Trotz allem, das wahre Zentrum, ja die Seele der Hofer Filmtage ist der Strauß. Aus den Alkoholnebeln seines Gastraums stieg der Neue Deutsche Film empor. Hier benahm sich Rainer Werner Fassbinder (»Hof bleibt doof, da helfen keine Filme«) schwer daneben und wurde vor die Tür gesetzt. Im Strauß war ein inzwischen verstorbener süddeutscher Großkritiker einmal so begeistert über einen Film, dass er mitten im Gespräch einen vollen Bocksbeutel gegen die Wand warf, einfach so, quasi als Ausrufungszeichen. Im Strauß wird unter Stickbildchen und Rehgeweihen gelobt und gelästert, werden Branchengerüchte und Filmgeheimnisse geteilt. All das geschieht aus Gründen der Tradition, sozusagen als inkarniertes Erinnerungsmonument. Schließlich versichert sich das deutsche Kino bei den allabendlichen Trinkgelagen seiner Geschichte. Der Strauß hat alles gesehen, vom Kinski-Exzess bis zur Diven-Hysterie, von Wenders bis Wortmann, von Schlöndorff bis Schlingensief. Hier kriechen Filmstudent und Großproduzent morgens um fünf einträchtig delirierend auf allen vieren die Treppe hinauf. Und über allem wacht, mit milder Nachsicht, der ritterliche Nachtportier Herr Scholz.

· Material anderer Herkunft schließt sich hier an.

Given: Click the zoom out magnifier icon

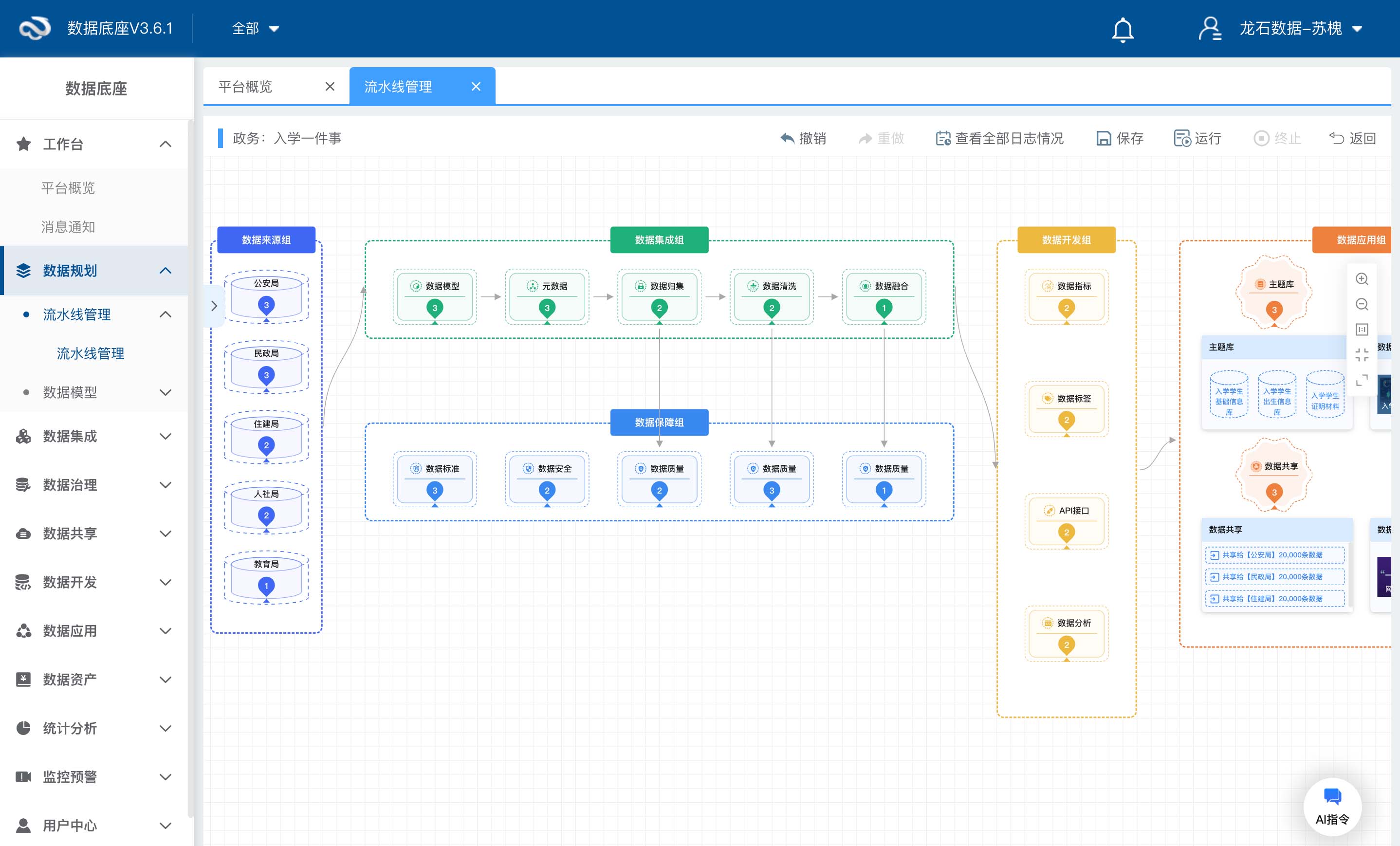Looking at the screenshot, I should [1362, 305].
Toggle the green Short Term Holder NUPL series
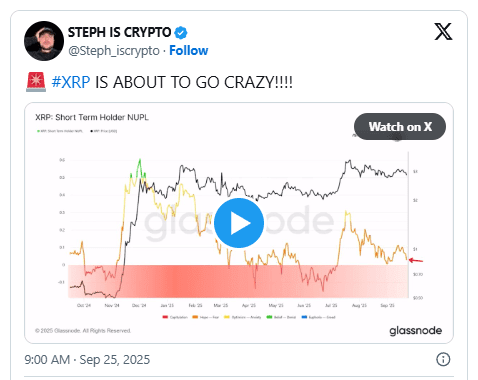478x380 pixels. click(x=60, y=131)
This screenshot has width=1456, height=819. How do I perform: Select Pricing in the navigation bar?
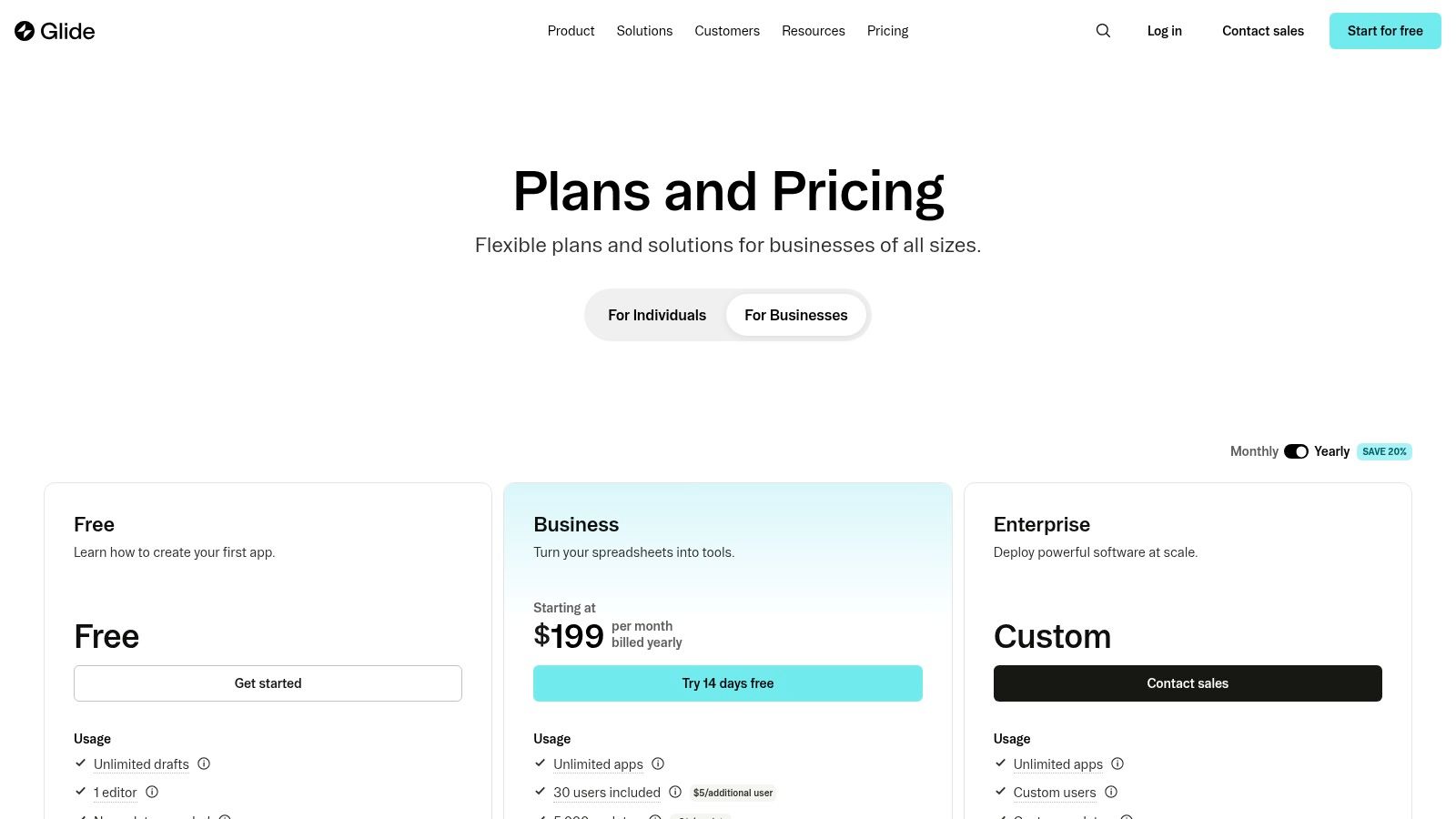click(887, 30)
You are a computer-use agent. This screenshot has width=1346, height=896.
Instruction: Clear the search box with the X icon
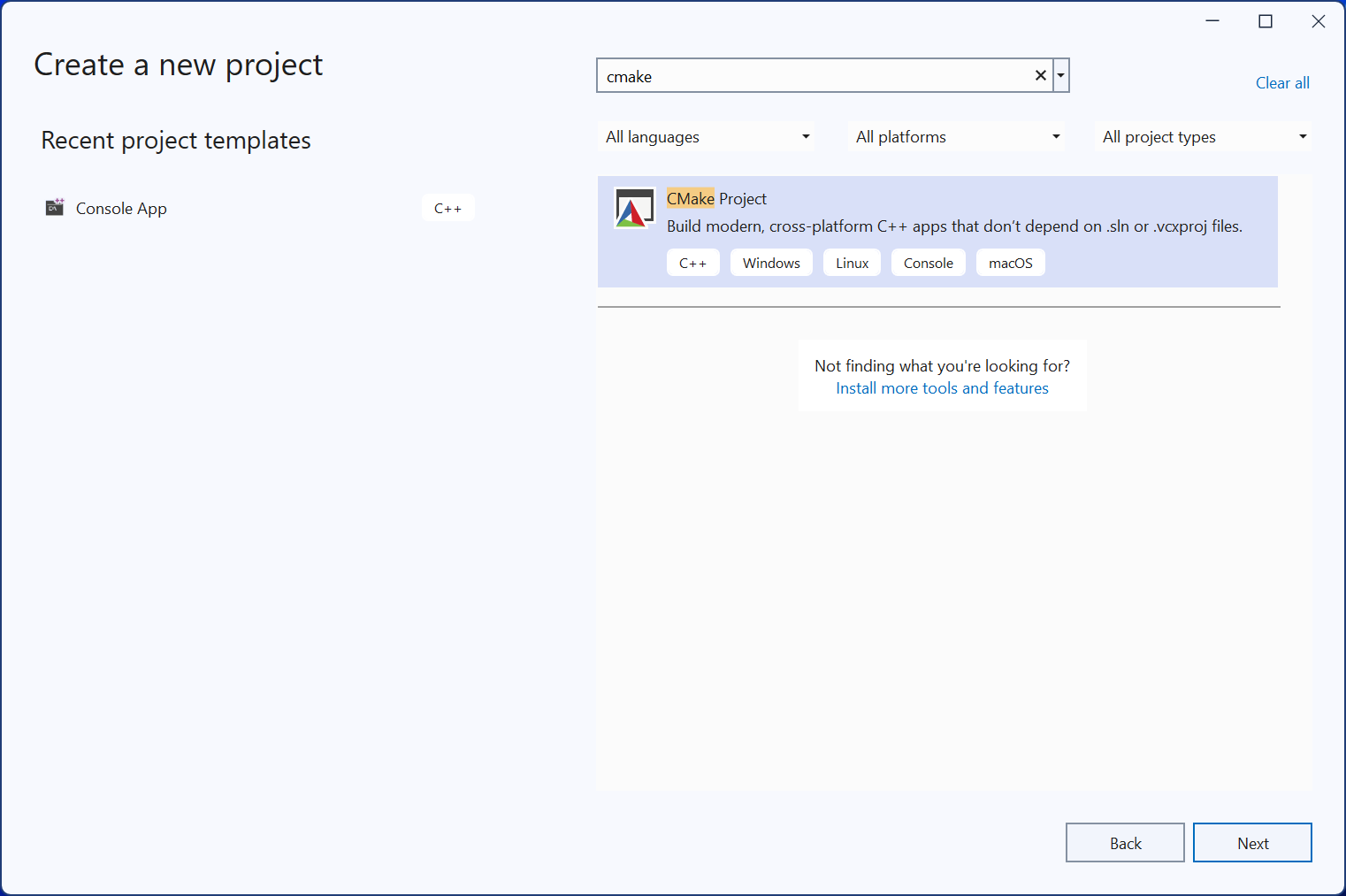[x=1040, y=76]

Wie alle großen rituellen Handlungen besteht Hof aus einer ganzen Reihe kleinerer Subrituale. Eines ist die alljährliche Ehrung eines deutschen Filmschaffenden mit liebevollen Ansprachen in der malerischen Villa Theresienstein. Ein anderes der Eröffnungsempfang in den Räumen der traditionsreichen Tanzschule Swing. Trotz Türstehern schafft es die Hofer Jugend in jedem Jahr, sich durch Hintertüren unter die Gäste zu mischen, was der manchmal recht inzestuös feiernden deutschen Filmbranche gut zu Gesicht steht. Schließlich gibt es sogar einen gesellschaftlichen Höhepunkt: das traditionelle Fußballspiel zwischen einheimischen Hofern und einer Auswahl der Filmtage-Gäste. Noch heute schwärmt die deutsche Filmszene von jenem legendären Moment, in dem Werner Herzog die Kinomannschaft des Jahres 1993 mit einem fulminanten Tor zum 2:0 schoss.

In diesem Jahr werden die Hofer Filmtage also ihren vierzigsten Geburtstag feiern, mit einer Retrospektive zu vier Jahrzehnten Hof und deutscher Film. Wim Wenders, Hans-Christian Schmid, Tom Tykwer, Christian Petzold und Christoph Schlingensief werden zu Gast sein, man wird sich wieder im Strauß zusammenfinden und wieder mit einer gewissen Wehmut feststellen, dass Hof nicht mehr das von Wim Wenders in einer schönen Eingebung gefeierte Home of Films ist.

Tatsächlich ist Hof ein wenig an den Rand der deutschen Kinolandkarte gerückt, wohl weil die Konkurrenz anderer Festivals zugenommen hat, weil die Berlinale für deutsches Kino offener geworden ist, weil die großen deutschen Premieren inzwischen woanders stattfinden und vielleicht auch weil die Ernährungsgewohnheiten vieler Filmkritiker nicht mehr mit den Hofer Zechexzessen vereinbar sind. Aber solange Heinz Badewitz mit seiner Beatnik-Frisur auf die Bühne steigt, Herr Schulz an der Rezeption vom Strauß sitzt und das Büdchen noch vor dem Kino steht, werden wir wohl weiter nach Hof fahren. Zu gewissen Ritualen gehört eben auch, dass sie nur in einer leicht melancholischen, überlebten Form weiter bestehen können. Der Charme von Hof ist nun mal Event-resistent und auf angenehme Art anachronistisch. Deshalb konnte es auch nichts werden, als der Hofer Bratwurststand im Oktober 2000 zum allgemeinen Erstaunen und glücklicherweise vergeblich versuchte, einen Ökoburger ins Sortiment zu nehmen.